I offer this prompt in the spirit of poet Rosemary Wahtola Trommer, “You can only do this right. There are so many ways to do it right.” It helps so much to approach our first drafts with this attitude, and if you get stuck, here is another secret: simply lower your standards.
The prompt: Write a childhood memory without leaving the child’s experience of the moment.
Here is the prompt in video form, with some additional explanation.
As promised, here is my response to this prompt. I had a lot of fun with this one! Don’t concern yourself TOO much with following the rules. (I’m not sure if I totally did either.) Just do your best and see how it flows differently from the child viewpoint.

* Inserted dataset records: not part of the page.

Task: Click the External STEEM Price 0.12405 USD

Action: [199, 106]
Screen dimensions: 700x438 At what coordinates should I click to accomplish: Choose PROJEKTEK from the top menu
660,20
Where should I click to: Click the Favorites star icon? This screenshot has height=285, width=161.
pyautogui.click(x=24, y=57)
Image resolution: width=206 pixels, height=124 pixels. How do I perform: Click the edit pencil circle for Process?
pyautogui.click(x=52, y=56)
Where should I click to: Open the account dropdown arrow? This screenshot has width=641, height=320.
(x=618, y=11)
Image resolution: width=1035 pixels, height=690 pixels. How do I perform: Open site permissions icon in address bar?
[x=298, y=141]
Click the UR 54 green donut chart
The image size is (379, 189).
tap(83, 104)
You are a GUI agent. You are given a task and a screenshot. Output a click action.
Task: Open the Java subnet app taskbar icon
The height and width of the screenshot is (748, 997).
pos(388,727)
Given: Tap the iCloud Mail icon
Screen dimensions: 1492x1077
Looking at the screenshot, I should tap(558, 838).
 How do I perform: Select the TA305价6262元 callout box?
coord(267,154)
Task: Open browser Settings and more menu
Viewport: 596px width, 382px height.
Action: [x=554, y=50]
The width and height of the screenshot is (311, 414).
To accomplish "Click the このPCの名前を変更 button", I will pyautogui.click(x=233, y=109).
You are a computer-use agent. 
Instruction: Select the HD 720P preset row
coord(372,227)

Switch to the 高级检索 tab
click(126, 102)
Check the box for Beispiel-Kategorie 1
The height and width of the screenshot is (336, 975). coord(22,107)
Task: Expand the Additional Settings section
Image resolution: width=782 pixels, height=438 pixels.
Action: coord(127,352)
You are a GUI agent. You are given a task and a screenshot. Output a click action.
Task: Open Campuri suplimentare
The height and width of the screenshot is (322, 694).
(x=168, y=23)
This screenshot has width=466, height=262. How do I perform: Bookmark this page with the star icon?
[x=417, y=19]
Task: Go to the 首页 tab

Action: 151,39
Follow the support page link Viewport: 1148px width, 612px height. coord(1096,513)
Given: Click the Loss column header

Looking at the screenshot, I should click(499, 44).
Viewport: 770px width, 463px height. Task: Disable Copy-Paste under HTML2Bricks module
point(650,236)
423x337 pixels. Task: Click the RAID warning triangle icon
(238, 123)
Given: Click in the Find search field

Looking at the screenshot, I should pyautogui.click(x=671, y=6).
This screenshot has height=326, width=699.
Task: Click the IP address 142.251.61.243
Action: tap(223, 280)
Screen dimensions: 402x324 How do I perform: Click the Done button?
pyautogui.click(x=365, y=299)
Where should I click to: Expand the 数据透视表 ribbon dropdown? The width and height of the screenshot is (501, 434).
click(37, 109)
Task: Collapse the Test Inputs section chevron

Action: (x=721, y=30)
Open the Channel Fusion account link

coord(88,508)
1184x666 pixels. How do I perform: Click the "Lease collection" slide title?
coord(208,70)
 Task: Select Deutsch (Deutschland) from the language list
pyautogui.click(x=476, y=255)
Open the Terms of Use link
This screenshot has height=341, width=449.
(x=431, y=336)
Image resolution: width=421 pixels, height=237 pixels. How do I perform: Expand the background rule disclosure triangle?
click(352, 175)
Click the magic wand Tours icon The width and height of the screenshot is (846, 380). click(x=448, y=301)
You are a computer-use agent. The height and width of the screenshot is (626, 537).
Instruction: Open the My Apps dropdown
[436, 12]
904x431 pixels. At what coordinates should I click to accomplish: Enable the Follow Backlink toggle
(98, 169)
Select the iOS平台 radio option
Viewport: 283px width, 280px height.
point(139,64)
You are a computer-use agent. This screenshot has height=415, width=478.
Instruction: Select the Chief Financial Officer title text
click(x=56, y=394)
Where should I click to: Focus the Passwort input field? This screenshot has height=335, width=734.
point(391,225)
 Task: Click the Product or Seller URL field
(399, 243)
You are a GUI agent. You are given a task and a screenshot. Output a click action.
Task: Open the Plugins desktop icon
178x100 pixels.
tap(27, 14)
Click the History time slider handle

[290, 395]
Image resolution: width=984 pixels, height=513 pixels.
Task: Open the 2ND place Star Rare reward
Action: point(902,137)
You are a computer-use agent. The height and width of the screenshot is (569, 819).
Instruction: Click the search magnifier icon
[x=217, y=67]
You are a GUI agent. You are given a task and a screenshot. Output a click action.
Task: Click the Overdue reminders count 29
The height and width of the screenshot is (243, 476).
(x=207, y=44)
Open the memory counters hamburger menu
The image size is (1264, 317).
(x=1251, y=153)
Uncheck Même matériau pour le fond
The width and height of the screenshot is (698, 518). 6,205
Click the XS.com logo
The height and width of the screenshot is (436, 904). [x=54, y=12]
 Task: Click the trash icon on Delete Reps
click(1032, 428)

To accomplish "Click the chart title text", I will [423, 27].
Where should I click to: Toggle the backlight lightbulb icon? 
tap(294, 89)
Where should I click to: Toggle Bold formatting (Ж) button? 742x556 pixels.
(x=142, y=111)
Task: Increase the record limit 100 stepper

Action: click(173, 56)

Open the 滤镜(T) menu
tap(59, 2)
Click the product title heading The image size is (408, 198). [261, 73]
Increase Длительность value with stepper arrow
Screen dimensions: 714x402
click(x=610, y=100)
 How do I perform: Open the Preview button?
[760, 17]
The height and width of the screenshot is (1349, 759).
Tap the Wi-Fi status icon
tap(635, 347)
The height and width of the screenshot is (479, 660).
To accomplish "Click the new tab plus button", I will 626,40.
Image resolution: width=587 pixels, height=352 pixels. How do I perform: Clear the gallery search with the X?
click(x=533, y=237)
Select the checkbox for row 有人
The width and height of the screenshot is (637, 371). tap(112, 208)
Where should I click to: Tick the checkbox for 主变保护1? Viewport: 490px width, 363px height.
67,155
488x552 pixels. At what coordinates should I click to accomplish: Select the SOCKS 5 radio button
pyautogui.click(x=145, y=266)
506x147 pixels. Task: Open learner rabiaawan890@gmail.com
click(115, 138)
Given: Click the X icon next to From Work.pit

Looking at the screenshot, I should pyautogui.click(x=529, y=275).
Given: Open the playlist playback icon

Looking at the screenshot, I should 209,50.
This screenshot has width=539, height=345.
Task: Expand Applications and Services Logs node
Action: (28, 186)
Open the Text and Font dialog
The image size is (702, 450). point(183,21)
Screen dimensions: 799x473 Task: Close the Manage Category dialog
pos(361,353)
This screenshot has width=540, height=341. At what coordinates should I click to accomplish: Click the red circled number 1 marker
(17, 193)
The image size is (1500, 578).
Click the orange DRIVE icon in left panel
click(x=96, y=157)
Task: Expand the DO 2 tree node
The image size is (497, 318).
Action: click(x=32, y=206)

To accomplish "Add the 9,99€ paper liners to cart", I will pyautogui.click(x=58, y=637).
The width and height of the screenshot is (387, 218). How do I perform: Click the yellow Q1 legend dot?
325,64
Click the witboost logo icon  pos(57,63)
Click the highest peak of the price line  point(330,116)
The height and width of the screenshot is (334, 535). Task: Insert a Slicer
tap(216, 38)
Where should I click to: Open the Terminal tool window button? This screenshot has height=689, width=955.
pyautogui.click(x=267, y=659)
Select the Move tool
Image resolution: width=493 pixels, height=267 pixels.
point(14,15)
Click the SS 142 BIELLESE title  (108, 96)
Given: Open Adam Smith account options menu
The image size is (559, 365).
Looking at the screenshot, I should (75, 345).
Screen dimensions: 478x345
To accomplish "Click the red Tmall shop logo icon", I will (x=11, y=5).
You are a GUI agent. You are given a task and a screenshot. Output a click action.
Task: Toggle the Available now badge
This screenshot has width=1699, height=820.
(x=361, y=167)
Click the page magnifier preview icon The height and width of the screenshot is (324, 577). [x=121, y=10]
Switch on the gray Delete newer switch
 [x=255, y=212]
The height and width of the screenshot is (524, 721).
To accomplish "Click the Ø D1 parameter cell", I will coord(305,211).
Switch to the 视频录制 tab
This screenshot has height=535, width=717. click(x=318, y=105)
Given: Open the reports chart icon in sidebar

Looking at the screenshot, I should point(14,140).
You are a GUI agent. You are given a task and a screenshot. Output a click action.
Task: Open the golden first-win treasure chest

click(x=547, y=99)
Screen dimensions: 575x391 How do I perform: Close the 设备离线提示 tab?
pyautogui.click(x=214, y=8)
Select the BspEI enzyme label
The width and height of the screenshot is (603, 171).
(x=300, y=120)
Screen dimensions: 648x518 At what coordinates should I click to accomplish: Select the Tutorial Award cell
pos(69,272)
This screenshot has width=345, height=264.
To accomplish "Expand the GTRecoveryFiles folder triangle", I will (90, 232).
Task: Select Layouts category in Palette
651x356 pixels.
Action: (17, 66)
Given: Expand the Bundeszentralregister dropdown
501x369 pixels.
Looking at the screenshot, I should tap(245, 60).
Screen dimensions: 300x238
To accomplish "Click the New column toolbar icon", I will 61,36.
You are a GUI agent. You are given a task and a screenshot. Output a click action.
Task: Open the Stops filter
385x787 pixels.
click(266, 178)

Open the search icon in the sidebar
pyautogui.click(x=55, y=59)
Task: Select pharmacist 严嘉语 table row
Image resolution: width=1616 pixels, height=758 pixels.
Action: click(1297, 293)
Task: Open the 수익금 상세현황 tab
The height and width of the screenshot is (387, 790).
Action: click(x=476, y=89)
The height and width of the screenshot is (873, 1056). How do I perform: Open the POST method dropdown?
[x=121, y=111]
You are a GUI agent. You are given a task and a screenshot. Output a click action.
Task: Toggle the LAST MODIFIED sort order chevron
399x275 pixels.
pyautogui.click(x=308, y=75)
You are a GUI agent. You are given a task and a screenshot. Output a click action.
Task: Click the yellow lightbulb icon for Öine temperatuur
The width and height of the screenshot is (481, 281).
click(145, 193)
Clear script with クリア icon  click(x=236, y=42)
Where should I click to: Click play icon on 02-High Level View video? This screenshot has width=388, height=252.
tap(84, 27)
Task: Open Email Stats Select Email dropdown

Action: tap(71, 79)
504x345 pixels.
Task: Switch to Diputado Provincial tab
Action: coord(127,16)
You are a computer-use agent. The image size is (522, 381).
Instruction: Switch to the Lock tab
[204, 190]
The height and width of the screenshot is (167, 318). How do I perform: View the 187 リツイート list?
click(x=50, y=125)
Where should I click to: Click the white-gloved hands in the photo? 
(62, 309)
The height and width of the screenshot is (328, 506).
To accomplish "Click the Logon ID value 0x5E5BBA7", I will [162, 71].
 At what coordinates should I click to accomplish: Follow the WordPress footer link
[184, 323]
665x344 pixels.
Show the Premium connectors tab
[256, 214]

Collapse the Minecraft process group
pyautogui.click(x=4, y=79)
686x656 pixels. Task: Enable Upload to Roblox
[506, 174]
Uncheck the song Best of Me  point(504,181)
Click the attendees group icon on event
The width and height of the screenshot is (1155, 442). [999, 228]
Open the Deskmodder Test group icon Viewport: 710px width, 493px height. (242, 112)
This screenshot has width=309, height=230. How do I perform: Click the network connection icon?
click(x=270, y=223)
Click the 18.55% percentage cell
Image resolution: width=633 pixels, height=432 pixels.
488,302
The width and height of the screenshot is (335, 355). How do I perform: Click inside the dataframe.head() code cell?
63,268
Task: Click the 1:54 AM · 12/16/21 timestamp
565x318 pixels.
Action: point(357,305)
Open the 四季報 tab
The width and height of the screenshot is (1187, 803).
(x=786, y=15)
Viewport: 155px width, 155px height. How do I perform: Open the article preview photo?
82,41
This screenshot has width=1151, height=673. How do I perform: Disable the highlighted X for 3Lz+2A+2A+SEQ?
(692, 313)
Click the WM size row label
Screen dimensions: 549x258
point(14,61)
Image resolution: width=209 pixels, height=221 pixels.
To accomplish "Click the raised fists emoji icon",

I am jumping on my bed. Scott is jumping on his bed. Freedom fills us with recklessness. We know we will get in trouble. Mom just warned us. But this joy, this FUN, is irresistable. We jump higher and higher. I jump across the canyon between our beds and land on his bed, while he does the same and lands on my bed. We did it! We do it again, each jumping back to our own bed again. And again. And again. The rhythm, the togetherness, the physical challenge of it…I never knew this was possible.
The rainy saturday dripping down our bedroom wiwndow is no longer a monster of boredom. We are laughing. What if we add our pillows way over there on the floor to expand our jumping terrain? Scott’s laugh is infectious. He boldly jumps to the newly placed pillow, falls, and stands again triumphant. I am so impressed. I ready myself to try this massive jump, when mom’s aproned figure appears in the doorway, tall and tight-lipped. We are caught in action. There is no denying.
We get the sternest warning that exists: a spanking with the wooden spoon. Mom goes back to the kitchen.
Alone again, we look at each other, quiet and still for a moment.
But maybe if we whisper and try not to laugh. The new challenge uplevels our game. We jump in a silent unity that is the most joy I have ever known in all my 6 years.